Text passage »
AT least 239,170 people living with HIV/Aids in Mwanza, Mara, Shinyanga and Simiyu regions have benefited from 'Boresha' Project implemented by Ariel Glaser Paediatric Aids Healthcare Initiative (Agpahi) for the past three years.
Agpahi Communication and Advocacy Manager Agnes Kabigi, speaking to 'Daily News' at the weekend, said 72,206 men living with HIV/Aids were receiving healthcare in the four regions, equivalent to 30 per cent.
"At least 153,556 women (equivalent to 64 per cent) and 13,408 children (equivalent to 6 per cent of people living with HIV/Aids in the regions) are receiving healthcare, thanks to Boresha Project," said Ms Kabigi.
She noted that at least 2.7 million people in the four regions went for medical check-up to know their HIV/Aids status for the past three years of which women were 1.5 million and men were 1.2 million.
"Some 22, 383 babies were born without HIV/Aids from mothers living with HIV/Aids thanks to the project, which facilitates better healthcare to prevent HIV/Aids from pregnant mothers to new-borns," she said.
Ms Kabigi noted further that 54,248 women had undergone medical check-ups for cervical cancer and 2,910 women were found with preliminary symptoms of cervical cancer.
"Some 25,289 women who have undergone medical checkup for cervical cancer are living with HIV/Aids," she noted. Ms Kabigi explained that Agpahi had offered training on cervical cancer to 170 health service providers and nongovernmental organisations had funded the project worth 4.2bn/- to repair 158 buildings in health facilities to improve the provision of healthcare.
"We also donated medical supplies worth 4bn/- to health facilities in four project beneficiary regions," she noted. Ms Kabigi said Agpahi also facilitated the formation of 414 associations of people living with HIV/Aids, saying they served as platforms for the people living with HIV/Aids to share information and doing consultation.

Exercise data »
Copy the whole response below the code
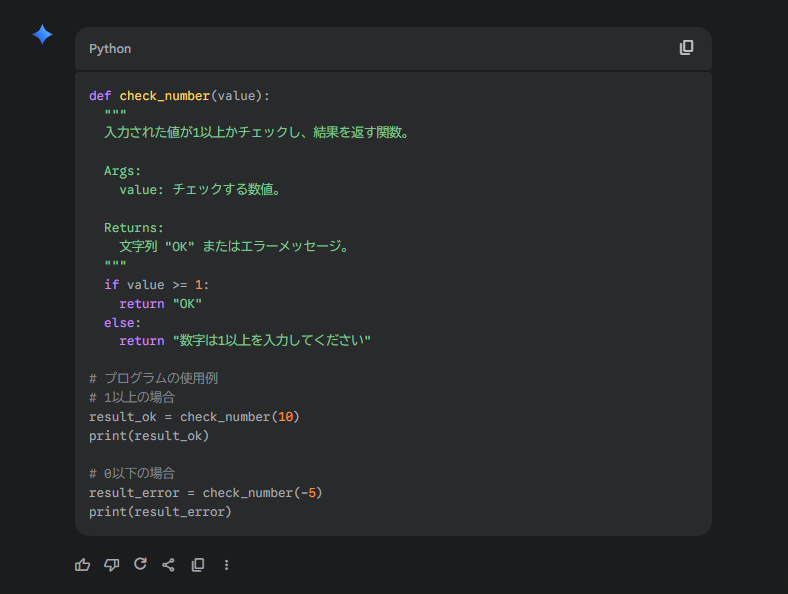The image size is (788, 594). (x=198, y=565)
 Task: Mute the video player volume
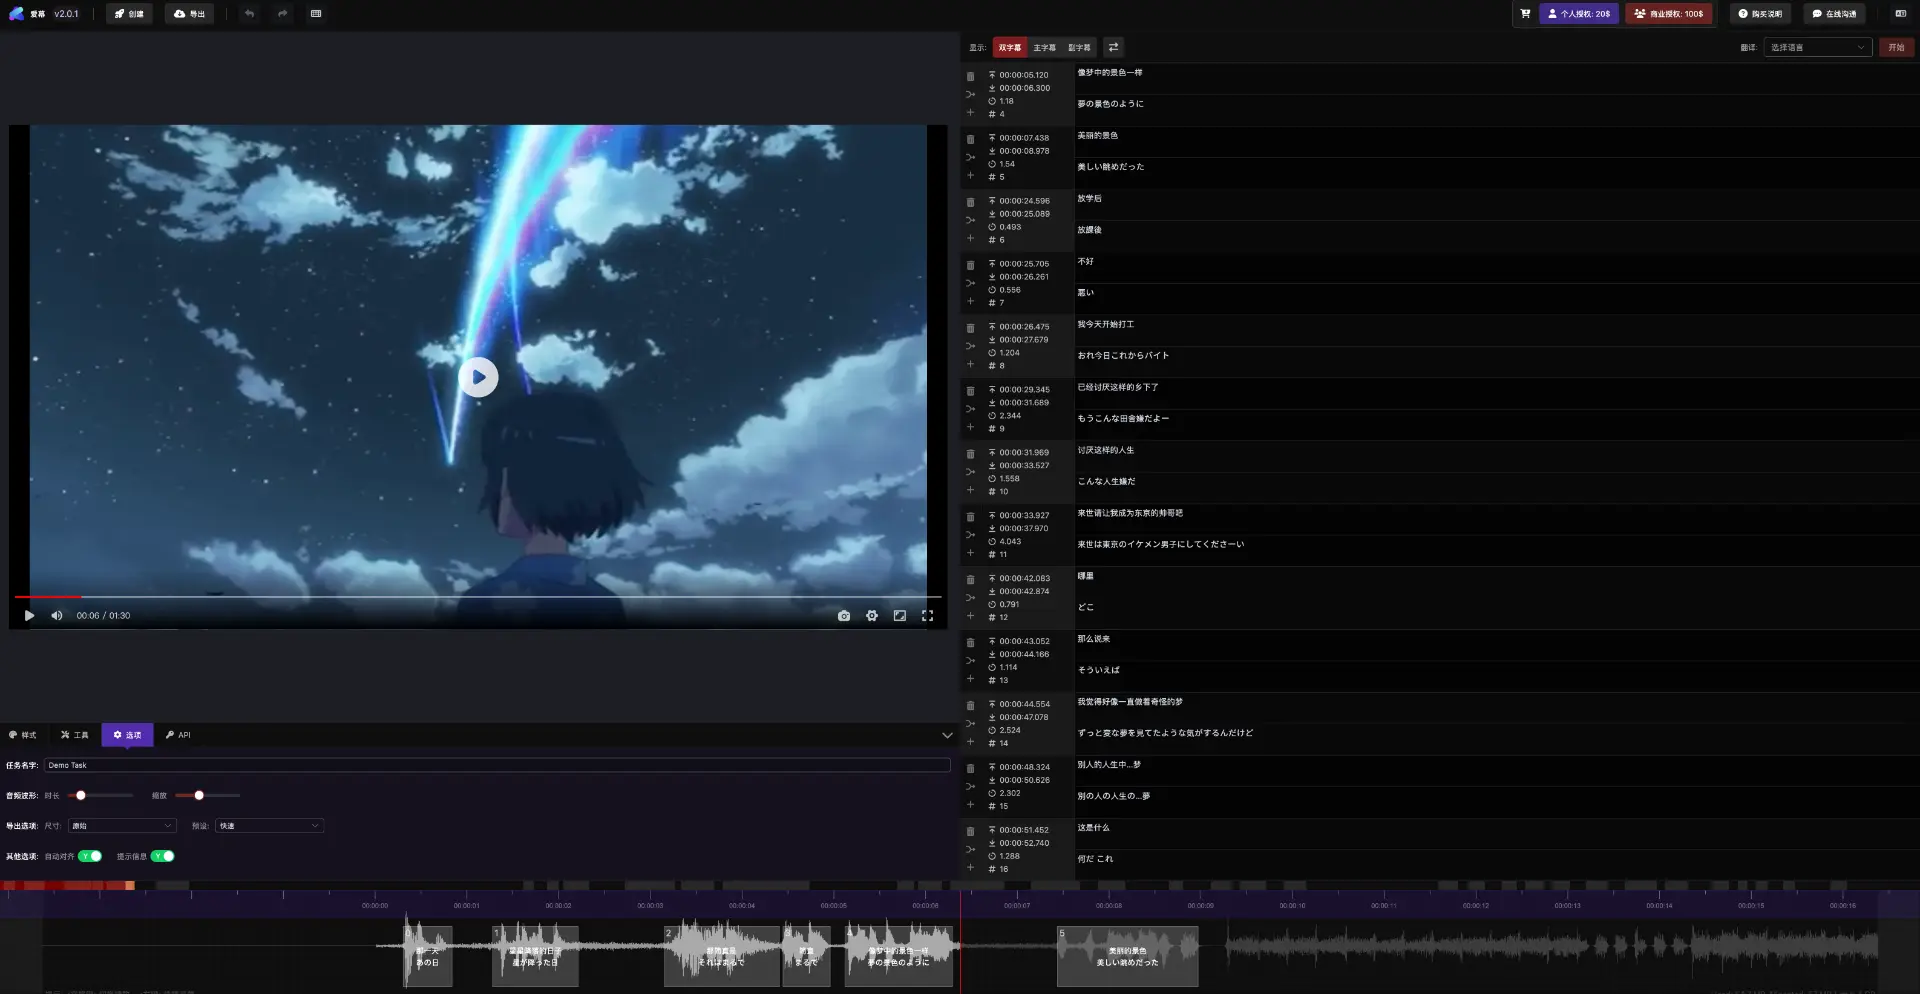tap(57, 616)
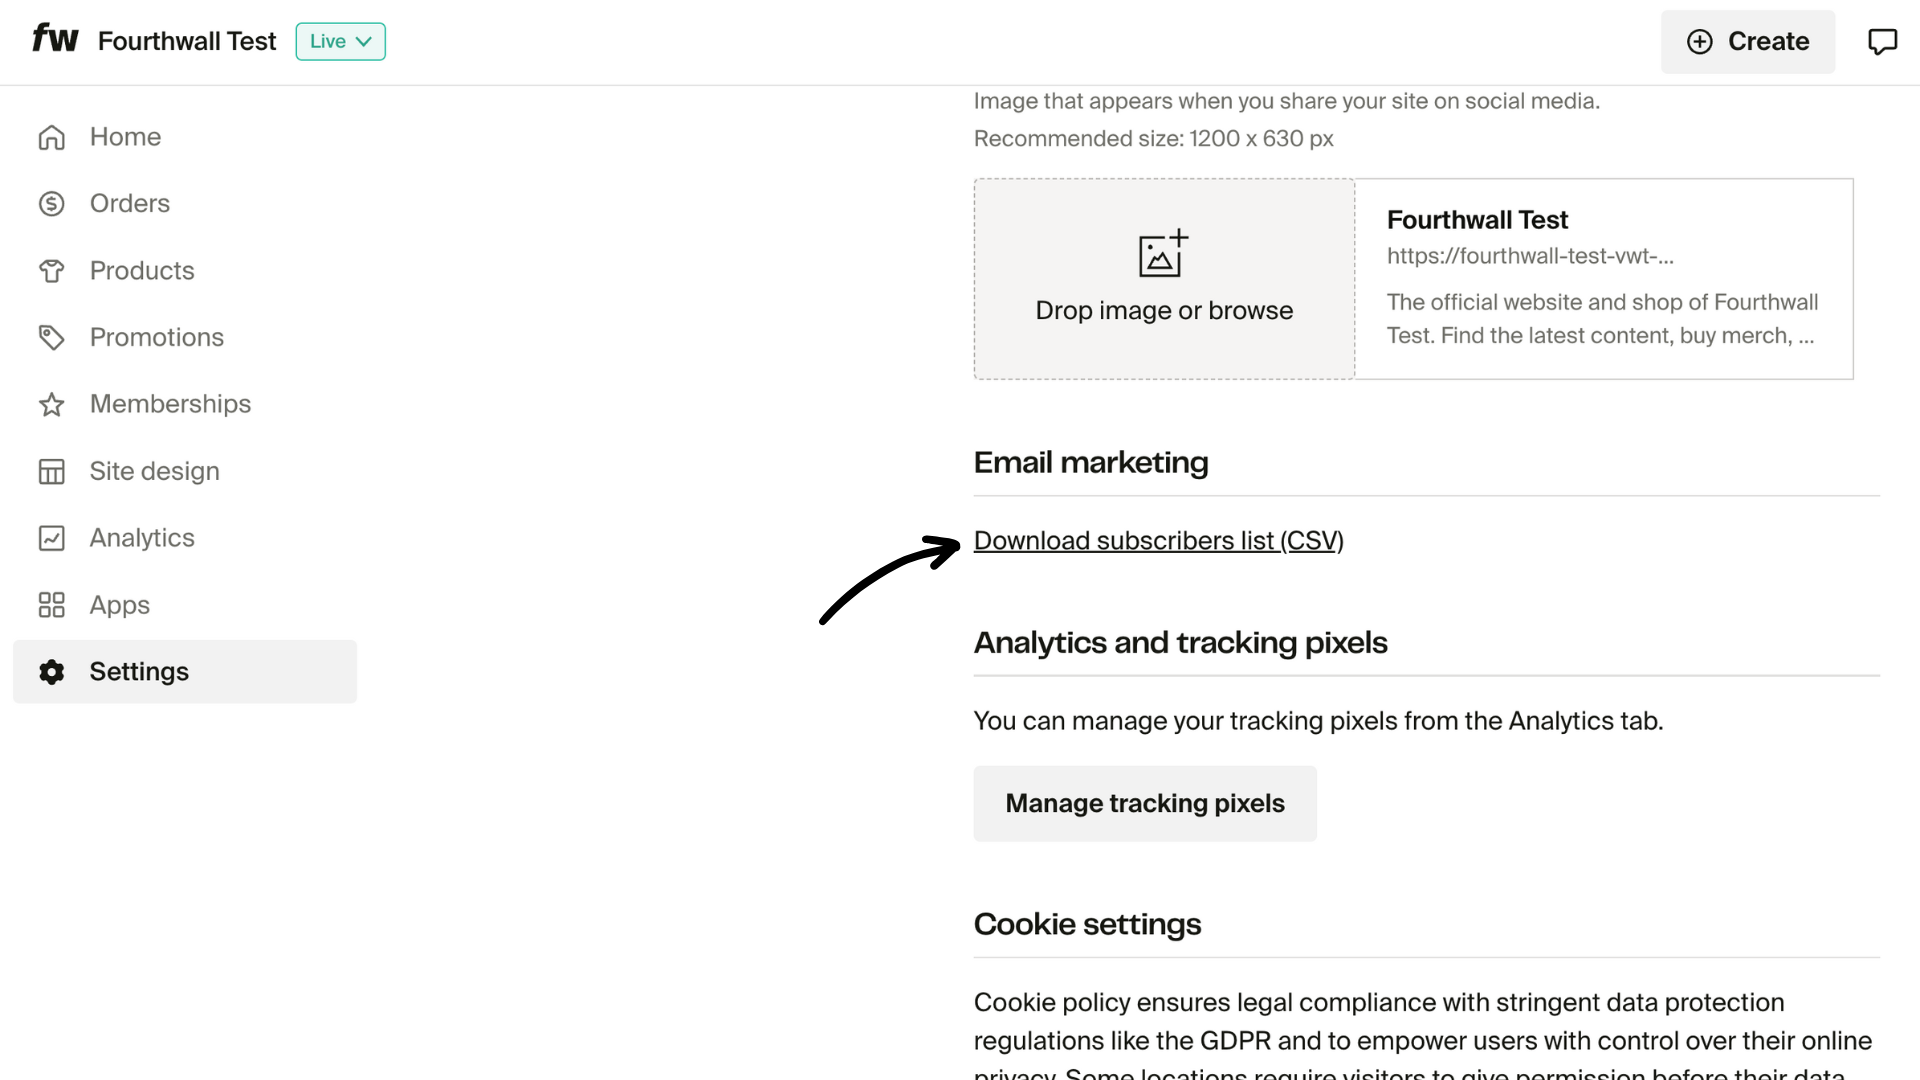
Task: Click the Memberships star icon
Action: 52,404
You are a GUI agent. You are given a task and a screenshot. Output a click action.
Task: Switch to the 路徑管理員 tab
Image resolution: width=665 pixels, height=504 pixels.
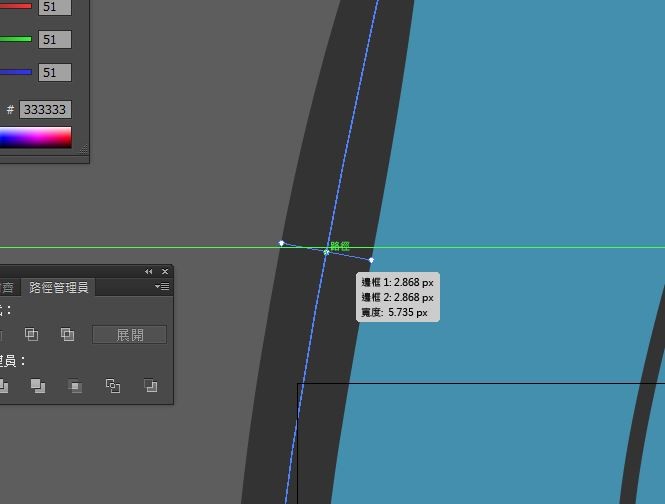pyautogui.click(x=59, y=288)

Questions on the material »
[A] Translate this sentence from the Boresha Project article into Spanish: "Ms Kabigi noted further that 54,248 women had undergone medical check-ups for cervical cancer and 2,910 women were found with preliminary symptoms of cervical cancer."
[B] Name every region the Boresha Project article lists as covered by the project.
[C] Reproduce the part of the Boresha Project article starting at "Ms Kabigi noted" and ending at "of cervical cancer.".
The listing is separate material and has no connection to the Boresha Project article.

Written responses »
[A] La Sra. Kabigi señaló además que 54.248 mujeres se habían sometido a revisiones médicas para detectar el cáncer de cuello uterino y que en 2.910 mujeres se encontraron síntomas preliminares de cáncer de cuello uterino.

[B] Mwanza, Mara, Shinyanga, Simiyu

[C]
Ms Kabigi noted further that 54,248 women had undergone medical check-ups for cervical cancer and 2,910 women were found with preliminary symptoms of cervical cancer.